How does a startup get the Algerian Startup Label?

The Startup Label is granted through the national startup.dz portal after a multi-stage evaluation covering innovation criteria, market viability, and team qualifications. Approved startups gain access to ASF funding, tax exemptions, procurement preferences, and acceleration programs — but the label itself does not guarantee funding, which requires a separate ASF application process.

What is the Algeria Startup Fund and how much does it invest per company?

The Algeria Startup Fund (ASF) is a state-backed investment vehicle capitalized at 2.4 billion DZD and backed by six public banks including BADR, CPA, and BEA. It invests through regional tickets of up to 150 million DZD per project across 20+ sectors. As of 2026, ASF has reviewed more than 350 applications and funded over 100 startups operating in 22 provinces.

Which sector is producing the most momentum in Algeria’s 2026 startup cohort?

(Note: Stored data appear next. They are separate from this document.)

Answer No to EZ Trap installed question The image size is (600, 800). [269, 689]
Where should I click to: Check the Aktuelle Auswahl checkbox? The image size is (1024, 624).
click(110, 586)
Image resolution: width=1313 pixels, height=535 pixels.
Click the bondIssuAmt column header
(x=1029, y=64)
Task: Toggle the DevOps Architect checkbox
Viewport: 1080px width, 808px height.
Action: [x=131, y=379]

The 2026 watchlist spans nine sectors, but three show the most convergent momentum: fintech/payments (where informal economy depth creates structural demand), agritech/IoT (where ASF and Algerie Telecom’s AI fund are actively deploying), and edtech (where LabLabee’s international raise signals cross-border capital appetite). AI-enabled startups are the declared focus of the 1.5 billion DZD Algerie Telecom fund launched in February 2025.